Whether pet parents have children or not, certain parental activities remain common in households with dogs – 81 percent of dog parents know their pets’ birthdays, and have celebrated at least once, and 77 percent have admitted to buying their dog a present for their special day. Even when there’s not a special occasion to celebrate, 74 percent of pet parents said they like to share one meal with their dogs each day, with 75 percent choosing dinner as their favorite, a traditional time for the family to spend time together.
It is clear that the role of dog parent is constantly shifting and evolving, with each generation allowing dogs to play a larger and more prominent role in family life.

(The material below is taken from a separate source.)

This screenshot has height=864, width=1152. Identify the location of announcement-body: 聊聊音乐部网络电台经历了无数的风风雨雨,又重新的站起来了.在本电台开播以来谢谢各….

According to the survey, nearly 60 percent of Americans believe they appreciate their pups more now more than their childhood dogs, while two in three dog parents also believe they are better parents to their dogs than their mother and father.
PUPPY PILLOW TALKWhat’s better than a parent who spoils their pup? A couple of parents treating their pooches like their children. Millions of dog parents across the country can’t stop talking about their favorite four-legged friends with their significant other. According to the Milo’s Kitchen ™ survey, dogs are dominating couples’ conversations, including 79 percent that say they talk about their dog more than politics, 55 percent that discuss topics including their dog more than their human friends, and 48 percent that chit chat about their dog more than their job. To get even more up close and personal with the average pet parent, 45 percent of survey respondents admitted that they discuss their dogs more than their relationship, and 57 percent say they and their partners devote more time chatting about their pups than sex.